For non-sandboxed deployments, the execute tool simply returns an error. The default is safe. You opt in to giving the agent system access, and when you do, you control exactly how much access through backend configuration.
Real-World Patterns
The examples/ directory ships six reference implementations that show Deep Agents handling genuinely complex workflows:
Deep Research uses subagents to parallelize web research, with a coordinator agent synthesizing findings into a structured report. Content Builder chains planning, file writing, and iteration to produce long-form content. Text-to-SQL connects agents to databases with natural language interfaces. NVIDIA Deep Agent demonstrates integration with NVIDIA's enterprise AI stack.
The pattern across all examples is the same: plan, delegate, write to files, summarize, report. The tools change. The workflow structure does not. This consistency is the framework's strongest argument for itself.
The Middleware Model
Under the surface, Deep Agents is really a middleware composition system. Every feature beyond the basic tool loop is implemented as middleware that wraps the model call.
This design has a subtle but important consequence. When you call create_deep_agent(), you are not configuring a monolithic system. You are composing a pipeline of independent, testable layers. Need human-in-the-loop approval for certain tools? Add HumanInTheLoopMiddleware. Want persistent memory across sessions? Add MemoryMiddleware. Want to define reusable agent skills? Add SkillsMiddleware.
Each middleware can read and modify the agent state, add or remove tools, transform messages, and intercept tool calls. This composability is what makes Deep Agents a framework rather than a product. The defaults are strong enough to use without customization, but the seams are clean enough to replace any part.
What the Name Means
The word "deep" is doing real work. It contrasts with "shallow" agents that loop without planning, forget what they tried, and cannot delegate. A deep agent plans ahead. It offloads information it does not need right now. It spawns specialists for focused work. It sustains coherent behavior across long task horizons.

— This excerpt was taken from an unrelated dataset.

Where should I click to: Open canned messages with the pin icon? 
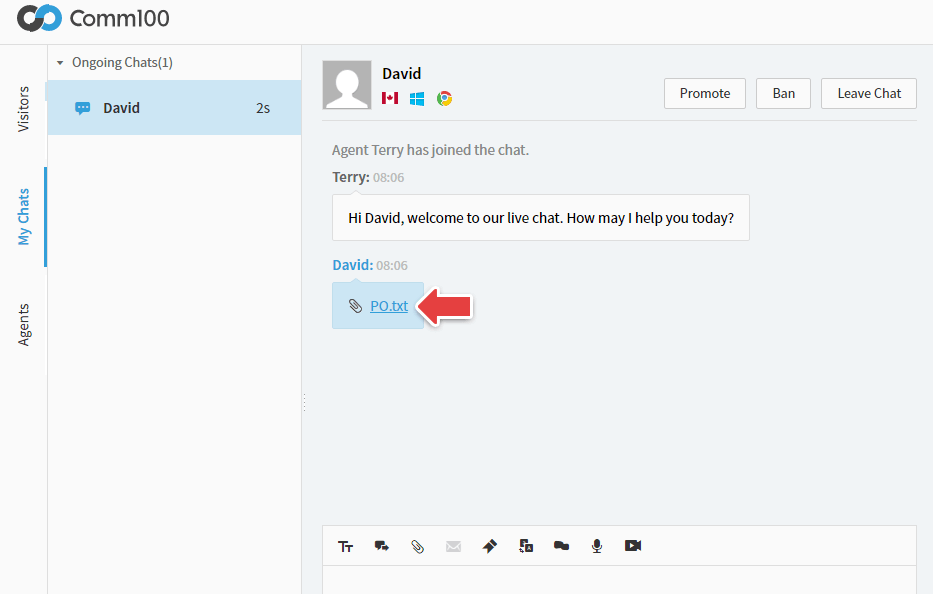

Whether that depth comes from LangChain's framework or from wiring up the same patterns yourself is a choice. The contribution of Deep Agents is making that choice easy: install one package, call one function, and get a working deep agent that you can customize from there.
The repository is moving fast. Since its creation in July 2025, it has shipped four major releases, accumulated over 14,000 stars, and attracted more than 2,000 forks. The v0.4 release added sandboxing. The roadmap points toward even richer context management and deeper integrations with the LangChain ecosystem.
For teams building agent-powered products, Deep Agents offers something the proprietary alternatives cannot: the same battle-tested patterns, fully open, fully customizable, and free from vendor lock-in. The shallow agent era is over. The deep one has just begun.